Remote Multi-Pest Surveillance and Satellite-Linked Network

Smart Agriculture & Engineering

This project demonstrates the power of autonomous monitoring and artificial intelligence to transform large-scale pest surveillance. By combining connected sensing networks, satellite communications and advanced image analytics, the system delivers continuous, real-time intelligence that helps growers and researchers respond faster to emerging pest threats across broadacre farming regions.

Collaborators

This project was delivered in collaboration with Adelaide University (AU), and the Grains Research and Development Corporation (GRDC).

The Challenge

Tracking destructive broadacre pests (such as earwigs, millipedes, and slaters) in remote agricultural regions has traditionally been a bottleneck of manual labor.
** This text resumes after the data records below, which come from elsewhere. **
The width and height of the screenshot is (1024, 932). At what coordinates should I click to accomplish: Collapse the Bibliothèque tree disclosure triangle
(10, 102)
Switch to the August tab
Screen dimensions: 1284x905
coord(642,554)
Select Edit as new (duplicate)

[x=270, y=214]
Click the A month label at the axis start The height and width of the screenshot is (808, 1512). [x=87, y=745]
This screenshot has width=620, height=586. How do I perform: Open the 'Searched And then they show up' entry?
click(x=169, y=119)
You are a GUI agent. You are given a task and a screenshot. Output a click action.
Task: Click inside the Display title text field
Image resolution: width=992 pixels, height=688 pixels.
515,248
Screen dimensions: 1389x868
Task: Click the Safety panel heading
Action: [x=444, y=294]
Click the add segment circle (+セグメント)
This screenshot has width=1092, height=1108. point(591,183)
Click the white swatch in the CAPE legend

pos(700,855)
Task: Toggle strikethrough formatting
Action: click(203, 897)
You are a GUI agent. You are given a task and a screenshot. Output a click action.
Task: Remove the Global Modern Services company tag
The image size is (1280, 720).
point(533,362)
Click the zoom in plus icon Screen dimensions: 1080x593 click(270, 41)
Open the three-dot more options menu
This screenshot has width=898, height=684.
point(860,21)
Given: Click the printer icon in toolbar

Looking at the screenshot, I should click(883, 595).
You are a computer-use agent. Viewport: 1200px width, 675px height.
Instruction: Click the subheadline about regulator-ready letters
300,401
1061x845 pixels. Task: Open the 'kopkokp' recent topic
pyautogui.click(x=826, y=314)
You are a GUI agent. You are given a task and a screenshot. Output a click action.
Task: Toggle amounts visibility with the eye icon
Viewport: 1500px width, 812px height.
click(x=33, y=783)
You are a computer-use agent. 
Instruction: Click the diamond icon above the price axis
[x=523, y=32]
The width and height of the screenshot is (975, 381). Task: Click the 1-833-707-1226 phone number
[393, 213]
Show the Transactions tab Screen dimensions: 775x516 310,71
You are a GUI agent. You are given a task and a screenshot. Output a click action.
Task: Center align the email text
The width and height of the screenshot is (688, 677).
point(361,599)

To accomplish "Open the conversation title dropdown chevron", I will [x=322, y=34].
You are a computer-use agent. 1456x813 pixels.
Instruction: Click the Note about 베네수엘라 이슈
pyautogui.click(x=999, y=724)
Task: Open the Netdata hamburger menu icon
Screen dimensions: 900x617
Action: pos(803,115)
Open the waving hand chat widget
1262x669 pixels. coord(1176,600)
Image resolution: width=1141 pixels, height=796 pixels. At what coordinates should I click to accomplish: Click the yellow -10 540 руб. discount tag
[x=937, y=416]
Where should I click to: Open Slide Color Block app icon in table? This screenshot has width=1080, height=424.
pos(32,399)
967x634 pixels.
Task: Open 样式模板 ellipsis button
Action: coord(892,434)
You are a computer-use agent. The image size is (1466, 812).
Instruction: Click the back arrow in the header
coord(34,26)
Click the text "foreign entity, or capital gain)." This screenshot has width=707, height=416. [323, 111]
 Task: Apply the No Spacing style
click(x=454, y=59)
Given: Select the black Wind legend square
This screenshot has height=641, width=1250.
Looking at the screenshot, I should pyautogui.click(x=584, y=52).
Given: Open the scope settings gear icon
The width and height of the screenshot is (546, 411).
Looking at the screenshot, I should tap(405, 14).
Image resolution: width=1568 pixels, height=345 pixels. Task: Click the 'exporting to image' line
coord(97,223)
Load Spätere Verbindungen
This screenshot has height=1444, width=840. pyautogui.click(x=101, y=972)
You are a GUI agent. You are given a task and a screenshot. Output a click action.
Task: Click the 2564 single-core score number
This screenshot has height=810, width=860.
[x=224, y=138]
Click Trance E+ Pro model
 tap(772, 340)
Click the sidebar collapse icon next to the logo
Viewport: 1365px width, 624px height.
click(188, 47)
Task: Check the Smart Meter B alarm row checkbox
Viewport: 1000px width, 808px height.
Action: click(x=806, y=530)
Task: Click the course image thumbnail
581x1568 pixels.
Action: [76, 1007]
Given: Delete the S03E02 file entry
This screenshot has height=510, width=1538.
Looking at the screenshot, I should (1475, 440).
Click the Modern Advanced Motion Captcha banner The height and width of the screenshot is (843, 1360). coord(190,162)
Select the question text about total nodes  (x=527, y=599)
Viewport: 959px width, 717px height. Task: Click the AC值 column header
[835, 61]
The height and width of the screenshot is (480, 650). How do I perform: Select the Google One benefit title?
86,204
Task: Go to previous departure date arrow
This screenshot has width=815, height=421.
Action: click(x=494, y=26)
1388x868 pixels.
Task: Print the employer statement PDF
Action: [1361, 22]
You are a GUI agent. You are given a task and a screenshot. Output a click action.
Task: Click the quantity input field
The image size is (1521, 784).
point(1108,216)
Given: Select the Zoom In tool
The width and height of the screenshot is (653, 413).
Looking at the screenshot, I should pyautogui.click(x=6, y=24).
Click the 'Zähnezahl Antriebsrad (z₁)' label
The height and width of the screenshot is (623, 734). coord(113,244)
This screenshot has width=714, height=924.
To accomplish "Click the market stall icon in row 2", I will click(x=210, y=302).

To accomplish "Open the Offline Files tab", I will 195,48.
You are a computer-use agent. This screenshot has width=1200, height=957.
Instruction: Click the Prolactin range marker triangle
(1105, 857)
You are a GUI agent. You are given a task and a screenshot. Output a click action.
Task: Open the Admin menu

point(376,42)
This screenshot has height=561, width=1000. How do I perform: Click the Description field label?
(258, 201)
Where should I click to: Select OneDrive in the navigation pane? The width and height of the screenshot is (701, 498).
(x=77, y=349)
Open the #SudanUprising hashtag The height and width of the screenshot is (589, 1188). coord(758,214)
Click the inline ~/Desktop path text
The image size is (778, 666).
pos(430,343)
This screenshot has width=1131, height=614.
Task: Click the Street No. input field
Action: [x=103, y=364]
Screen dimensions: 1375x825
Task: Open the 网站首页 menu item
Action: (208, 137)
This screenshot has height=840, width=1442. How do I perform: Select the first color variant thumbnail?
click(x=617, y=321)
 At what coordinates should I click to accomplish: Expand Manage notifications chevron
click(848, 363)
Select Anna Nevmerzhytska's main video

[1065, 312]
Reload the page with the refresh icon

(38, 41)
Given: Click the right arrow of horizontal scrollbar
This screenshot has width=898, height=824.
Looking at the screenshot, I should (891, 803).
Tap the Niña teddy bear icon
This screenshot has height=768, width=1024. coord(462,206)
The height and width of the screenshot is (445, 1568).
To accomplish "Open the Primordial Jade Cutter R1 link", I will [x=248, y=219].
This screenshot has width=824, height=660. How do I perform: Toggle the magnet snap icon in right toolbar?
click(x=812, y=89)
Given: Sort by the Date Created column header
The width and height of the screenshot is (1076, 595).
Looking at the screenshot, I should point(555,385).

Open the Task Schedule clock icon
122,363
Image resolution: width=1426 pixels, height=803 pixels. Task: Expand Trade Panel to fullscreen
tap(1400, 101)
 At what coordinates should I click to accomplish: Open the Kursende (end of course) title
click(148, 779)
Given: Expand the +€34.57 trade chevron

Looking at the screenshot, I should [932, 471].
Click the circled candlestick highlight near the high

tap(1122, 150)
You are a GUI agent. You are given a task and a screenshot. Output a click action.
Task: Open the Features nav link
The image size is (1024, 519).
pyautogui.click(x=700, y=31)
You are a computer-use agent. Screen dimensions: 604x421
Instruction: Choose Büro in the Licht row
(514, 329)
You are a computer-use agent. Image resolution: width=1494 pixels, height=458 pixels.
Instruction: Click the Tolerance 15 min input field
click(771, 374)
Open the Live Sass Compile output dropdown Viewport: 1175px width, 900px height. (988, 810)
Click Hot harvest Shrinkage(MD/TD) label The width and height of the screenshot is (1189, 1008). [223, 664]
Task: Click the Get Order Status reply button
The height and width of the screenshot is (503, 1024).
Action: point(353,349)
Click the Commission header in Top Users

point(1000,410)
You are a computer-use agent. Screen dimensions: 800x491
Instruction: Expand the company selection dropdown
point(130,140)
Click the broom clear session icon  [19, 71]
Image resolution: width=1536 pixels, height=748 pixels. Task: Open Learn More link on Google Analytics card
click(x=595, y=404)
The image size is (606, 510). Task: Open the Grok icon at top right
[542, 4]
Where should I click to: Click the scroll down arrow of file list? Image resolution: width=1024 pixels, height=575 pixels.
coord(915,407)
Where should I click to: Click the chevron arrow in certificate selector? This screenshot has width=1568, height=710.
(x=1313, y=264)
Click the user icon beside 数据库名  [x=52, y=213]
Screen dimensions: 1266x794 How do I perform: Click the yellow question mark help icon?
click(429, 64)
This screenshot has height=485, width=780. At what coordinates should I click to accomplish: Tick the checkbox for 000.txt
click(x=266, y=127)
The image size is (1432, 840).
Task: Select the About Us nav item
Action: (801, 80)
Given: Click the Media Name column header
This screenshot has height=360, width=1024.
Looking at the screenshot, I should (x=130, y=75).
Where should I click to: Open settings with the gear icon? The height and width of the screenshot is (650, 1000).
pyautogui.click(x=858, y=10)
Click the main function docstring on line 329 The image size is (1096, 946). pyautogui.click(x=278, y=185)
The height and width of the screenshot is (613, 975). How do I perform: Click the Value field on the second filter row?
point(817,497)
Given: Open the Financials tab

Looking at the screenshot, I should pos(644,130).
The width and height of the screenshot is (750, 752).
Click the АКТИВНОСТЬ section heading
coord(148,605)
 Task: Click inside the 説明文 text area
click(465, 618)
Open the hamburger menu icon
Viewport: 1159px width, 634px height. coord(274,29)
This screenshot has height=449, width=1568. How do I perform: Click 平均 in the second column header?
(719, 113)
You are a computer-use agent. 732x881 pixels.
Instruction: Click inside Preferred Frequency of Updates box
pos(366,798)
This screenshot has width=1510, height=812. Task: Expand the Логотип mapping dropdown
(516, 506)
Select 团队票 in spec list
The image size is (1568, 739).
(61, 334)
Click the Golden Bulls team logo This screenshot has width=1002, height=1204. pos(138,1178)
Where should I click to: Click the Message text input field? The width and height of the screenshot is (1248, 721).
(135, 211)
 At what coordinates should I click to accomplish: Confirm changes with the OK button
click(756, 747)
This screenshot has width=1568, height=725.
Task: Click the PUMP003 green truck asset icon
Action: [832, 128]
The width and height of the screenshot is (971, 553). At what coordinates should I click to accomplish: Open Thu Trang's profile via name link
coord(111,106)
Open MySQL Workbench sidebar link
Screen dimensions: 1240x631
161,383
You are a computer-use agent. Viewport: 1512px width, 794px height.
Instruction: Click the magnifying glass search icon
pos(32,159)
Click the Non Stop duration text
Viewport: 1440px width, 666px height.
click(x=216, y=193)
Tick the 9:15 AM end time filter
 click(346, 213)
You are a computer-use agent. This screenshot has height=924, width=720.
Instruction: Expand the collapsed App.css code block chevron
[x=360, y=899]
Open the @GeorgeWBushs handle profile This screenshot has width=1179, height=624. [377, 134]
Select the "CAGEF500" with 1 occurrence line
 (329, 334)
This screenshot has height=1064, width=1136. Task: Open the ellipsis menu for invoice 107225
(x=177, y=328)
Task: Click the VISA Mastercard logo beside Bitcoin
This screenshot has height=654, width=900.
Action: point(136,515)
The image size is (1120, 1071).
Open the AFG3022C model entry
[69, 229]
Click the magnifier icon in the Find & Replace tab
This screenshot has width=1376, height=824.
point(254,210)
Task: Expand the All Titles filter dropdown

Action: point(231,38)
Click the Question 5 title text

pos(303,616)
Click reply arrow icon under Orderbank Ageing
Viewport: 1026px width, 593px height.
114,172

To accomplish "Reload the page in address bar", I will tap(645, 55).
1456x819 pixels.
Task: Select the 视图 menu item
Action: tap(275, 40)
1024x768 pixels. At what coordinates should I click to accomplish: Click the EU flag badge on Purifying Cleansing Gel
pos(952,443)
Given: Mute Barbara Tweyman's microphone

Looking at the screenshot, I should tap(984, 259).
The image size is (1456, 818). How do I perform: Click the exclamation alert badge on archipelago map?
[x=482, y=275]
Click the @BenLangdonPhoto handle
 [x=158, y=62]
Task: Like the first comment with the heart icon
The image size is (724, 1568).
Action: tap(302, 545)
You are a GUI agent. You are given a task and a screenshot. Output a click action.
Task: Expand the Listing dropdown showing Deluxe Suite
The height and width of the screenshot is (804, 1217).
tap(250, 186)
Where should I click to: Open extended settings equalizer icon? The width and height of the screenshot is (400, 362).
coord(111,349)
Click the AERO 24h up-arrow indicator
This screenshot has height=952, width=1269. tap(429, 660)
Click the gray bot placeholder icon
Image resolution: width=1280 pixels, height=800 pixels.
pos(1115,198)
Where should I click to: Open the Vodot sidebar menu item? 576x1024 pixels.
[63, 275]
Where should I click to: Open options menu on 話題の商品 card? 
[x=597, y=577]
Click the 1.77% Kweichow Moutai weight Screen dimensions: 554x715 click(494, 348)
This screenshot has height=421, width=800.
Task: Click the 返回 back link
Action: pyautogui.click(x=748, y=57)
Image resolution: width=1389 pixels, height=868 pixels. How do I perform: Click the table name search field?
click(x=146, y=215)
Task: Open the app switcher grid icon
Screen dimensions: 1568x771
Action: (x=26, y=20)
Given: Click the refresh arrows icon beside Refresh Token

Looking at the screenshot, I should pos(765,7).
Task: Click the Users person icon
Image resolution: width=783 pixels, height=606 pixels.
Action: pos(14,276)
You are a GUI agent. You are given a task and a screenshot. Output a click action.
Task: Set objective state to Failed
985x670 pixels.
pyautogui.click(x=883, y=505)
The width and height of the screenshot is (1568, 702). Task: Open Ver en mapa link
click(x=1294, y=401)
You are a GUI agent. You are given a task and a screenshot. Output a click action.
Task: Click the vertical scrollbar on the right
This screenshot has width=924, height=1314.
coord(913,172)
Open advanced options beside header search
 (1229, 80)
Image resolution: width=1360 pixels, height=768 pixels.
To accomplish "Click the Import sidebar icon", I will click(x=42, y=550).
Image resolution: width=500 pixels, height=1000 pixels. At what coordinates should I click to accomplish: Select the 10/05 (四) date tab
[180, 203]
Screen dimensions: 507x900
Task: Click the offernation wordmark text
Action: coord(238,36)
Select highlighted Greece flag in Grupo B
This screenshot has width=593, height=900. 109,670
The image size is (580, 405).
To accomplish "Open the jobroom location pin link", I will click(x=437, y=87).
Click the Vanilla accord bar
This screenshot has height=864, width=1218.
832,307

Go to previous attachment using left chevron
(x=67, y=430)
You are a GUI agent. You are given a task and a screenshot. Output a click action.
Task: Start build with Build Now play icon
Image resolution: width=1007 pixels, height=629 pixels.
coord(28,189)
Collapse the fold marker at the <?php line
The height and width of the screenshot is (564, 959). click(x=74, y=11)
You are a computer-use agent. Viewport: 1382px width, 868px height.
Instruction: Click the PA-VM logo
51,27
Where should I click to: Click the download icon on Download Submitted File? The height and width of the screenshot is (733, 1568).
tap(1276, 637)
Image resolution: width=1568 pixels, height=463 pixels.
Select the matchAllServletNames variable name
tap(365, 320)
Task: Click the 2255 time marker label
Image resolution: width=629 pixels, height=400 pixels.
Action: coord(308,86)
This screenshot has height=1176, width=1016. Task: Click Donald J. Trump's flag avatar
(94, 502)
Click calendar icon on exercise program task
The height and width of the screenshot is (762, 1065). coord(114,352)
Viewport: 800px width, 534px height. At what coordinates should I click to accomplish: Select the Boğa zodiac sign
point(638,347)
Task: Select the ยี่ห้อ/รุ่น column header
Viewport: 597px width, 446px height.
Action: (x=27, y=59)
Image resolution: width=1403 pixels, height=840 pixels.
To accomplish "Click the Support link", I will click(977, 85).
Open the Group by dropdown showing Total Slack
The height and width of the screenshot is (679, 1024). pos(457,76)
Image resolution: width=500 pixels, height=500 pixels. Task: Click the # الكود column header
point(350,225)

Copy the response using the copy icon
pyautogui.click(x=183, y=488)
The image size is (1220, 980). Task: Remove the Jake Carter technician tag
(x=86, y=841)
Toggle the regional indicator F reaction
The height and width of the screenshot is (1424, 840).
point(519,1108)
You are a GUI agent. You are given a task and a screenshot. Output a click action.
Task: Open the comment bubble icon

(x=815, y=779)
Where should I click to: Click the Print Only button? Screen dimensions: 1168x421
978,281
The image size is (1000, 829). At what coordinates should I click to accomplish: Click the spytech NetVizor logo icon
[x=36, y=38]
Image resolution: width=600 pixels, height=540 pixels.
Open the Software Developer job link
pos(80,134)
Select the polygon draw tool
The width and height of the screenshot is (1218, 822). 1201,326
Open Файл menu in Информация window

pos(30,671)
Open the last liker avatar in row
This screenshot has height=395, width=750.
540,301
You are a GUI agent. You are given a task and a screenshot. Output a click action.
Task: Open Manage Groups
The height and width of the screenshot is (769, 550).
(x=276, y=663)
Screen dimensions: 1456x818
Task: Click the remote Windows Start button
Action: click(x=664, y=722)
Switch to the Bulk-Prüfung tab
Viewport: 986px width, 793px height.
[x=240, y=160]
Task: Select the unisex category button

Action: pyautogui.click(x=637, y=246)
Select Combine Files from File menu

Monitoring these pests requires continuous hardware infrastructure in deep, remote regions. Manually examining a single night's worth of monitoring imagery would take an entomologist 4.5 months of continuous work (analyzing one image per minute).

Our Solution

We engineered and deployed a robust, solar-powered IoT infrastructure consisting of five networks of ten automated cameras across South Australia and Victoria. This hardware ecosystem operates on local Narrowband RF networks with Starlink satellite backhauls, feeding into a cloud backend. Every single night, the system generates, automatically processes, and tags 45,000 surveillance images. Our cloud-based AI applies automated image annotation and stitching, constantly refined by expert entomologist feedback loops.

The Impact

By condensing 4.5 months of manual analysis into an automated nightly pipeline, we provide grain growers and scientists with an encrypted, real-time web portal. By linking automated pest counts directly to localized weather and soil conditions, we have removed the guesswork from modern pest management and enabled rapid, data-backed interventions.